* Extrait du document:
┏━━

Sebastian Meyer : Pendant la révolution égyptienne, j’étais en reportage, coincé à Bagdad, et c’était très frustrant. Je me levais tous les jours à cinq heures du matin, et j’allais shooter toute la journée. Le soir, je rentrais chez moi, et je regardais ce qui s’était passé pendant la journée sur Al-Jazeera. J'avais vraiment envie d'être là-bas, mais je devais respecter mon engagement. Quand j’en ai eu fini, Moubarak était déjà tombé, mais la révolution en Libye était en marche. J’ai immédiatement quitté Bagdad, et j’ai filé droit vers Souleimaniye, la ville irakienne où j’habite. J’ai récupéré les 7000 dollars en cash d’un reportage que j’avais fait en Janvier, planqués dans une vieille chaussette, et j’ai sauté dans le premier avion pour Le Caire. Là-bas, j’ai rencontré les gars du Washington Post, et on est partis tous ensemble en Libye.

┗━━

(Enregistrements tirés d'un jeu de données)
┏━━

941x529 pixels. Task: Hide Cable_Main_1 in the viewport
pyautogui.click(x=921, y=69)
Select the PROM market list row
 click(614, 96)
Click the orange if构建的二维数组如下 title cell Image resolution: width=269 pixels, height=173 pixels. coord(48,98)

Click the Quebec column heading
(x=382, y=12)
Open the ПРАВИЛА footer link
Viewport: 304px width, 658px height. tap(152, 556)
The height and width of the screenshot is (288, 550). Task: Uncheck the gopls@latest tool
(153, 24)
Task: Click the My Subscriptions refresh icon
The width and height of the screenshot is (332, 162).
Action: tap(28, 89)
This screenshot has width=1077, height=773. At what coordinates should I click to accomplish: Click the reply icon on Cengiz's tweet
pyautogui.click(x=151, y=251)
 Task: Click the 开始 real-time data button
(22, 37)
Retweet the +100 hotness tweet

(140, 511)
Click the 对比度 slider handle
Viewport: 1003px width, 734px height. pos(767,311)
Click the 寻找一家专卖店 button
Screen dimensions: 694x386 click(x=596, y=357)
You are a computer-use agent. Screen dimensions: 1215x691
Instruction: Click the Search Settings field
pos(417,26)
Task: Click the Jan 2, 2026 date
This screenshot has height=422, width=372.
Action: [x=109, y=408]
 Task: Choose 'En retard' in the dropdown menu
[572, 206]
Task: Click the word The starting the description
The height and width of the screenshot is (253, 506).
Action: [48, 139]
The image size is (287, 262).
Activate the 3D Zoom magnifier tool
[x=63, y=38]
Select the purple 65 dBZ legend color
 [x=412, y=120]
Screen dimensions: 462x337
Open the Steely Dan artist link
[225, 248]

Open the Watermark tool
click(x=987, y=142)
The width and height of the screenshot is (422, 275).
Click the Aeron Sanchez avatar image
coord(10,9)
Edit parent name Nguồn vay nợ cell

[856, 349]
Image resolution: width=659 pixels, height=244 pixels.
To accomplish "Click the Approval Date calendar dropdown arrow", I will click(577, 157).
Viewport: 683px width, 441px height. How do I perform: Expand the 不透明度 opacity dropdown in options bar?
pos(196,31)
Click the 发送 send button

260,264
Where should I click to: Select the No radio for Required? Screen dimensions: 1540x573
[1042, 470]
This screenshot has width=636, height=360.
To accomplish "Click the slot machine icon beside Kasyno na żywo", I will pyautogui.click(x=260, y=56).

┗━━

Reproduisez le passage du témoignage compris entre « Sebastian Meyer : Pendant » et « ensemble en Libye. », bornes incluses. Ces enregistrements n'ont aucun rapport avec le témoignage.

* Corrigé:
Sebastian Meyer : Pendant la révolution égyptienne, j’étais en reportage, coincé à Bagdad, et c’était très frustrant. Je me levais tous les jours à cinq heures du matin, et j’allais shooter toute la journée. Le soir, je rentrais chez moi, et je regardais ce qui s’était passé pendant la journée sur Al-Jazeera. J'avais vraiment envie d'être là-bas, mais je devais respecter mon engagement. Quand j’en ai eu fini, Moubarak était déjà tombé, mais la révolution en Libye était en marche. J’ai immédiatement quitté Bagdad, et j’ai filé droit vers Souleimaniye, la ville irakienne où j’habite. J’ai récupéré les 7000 dollars en cash d’un reportage que j’avais fait en Janvier, planqués dans une vieille chaussette, et j’ai sauté dans le premier avion pour Le Caire. Là-bas, j’ai rencontré les gars du Washington Post, et on est partis tous ensemble en Libye.